── Dataset records
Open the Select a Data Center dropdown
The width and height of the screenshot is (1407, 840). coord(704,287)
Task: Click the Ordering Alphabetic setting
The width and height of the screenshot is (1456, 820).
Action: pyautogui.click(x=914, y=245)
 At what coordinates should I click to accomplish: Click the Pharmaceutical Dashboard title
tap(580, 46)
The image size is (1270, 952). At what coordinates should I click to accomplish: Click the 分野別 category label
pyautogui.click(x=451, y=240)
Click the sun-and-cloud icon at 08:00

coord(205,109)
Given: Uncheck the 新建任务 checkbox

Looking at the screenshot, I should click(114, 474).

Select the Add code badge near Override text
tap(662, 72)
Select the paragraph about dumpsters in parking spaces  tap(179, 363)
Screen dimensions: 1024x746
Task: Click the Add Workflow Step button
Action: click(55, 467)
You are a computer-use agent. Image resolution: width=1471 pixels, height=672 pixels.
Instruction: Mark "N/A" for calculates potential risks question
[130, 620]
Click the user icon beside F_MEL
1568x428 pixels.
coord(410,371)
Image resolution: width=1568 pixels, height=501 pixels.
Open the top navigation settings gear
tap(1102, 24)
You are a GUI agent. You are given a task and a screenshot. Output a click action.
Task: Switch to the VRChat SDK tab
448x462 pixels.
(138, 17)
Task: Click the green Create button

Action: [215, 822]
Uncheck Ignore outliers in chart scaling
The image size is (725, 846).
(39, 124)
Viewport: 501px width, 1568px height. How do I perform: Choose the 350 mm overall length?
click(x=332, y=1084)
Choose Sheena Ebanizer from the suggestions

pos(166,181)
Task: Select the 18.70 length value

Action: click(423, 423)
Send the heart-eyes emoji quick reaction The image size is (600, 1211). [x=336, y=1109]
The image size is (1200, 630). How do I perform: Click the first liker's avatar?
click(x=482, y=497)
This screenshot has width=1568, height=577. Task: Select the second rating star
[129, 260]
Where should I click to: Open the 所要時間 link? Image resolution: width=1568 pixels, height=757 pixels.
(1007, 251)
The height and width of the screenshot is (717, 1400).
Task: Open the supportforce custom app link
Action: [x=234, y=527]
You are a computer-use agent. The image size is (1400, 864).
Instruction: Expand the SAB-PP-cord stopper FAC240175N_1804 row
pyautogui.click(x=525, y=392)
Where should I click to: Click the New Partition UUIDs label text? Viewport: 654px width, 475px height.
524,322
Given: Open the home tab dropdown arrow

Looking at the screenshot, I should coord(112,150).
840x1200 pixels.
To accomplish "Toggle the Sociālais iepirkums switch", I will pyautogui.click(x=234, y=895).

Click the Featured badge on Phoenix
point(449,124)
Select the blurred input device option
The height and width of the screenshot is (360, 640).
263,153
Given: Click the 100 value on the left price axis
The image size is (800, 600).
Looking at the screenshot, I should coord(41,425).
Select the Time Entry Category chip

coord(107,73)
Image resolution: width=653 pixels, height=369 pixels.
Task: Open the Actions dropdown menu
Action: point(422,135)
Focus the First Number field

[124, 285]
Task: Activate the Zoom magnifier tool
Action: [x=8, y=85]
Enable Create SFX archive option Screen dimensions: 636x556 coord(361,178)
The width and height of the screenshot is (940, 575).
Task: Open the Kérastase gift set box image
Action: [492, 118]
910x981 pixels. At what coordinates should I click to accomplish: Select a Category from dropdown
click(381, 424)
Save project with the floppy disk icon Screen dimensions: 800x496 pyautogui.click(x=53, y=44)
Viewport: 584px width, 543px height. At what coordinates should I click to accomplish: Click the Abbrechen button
────
**Task to carry out**
Wherever a line in the entries above holds "computer", copy that line.

**Written answer**
You are a computer-use agent. Image resolution: width=1471 pixels, height=672 pixels.
You are a computer-use agent. The image size is (1400, 864).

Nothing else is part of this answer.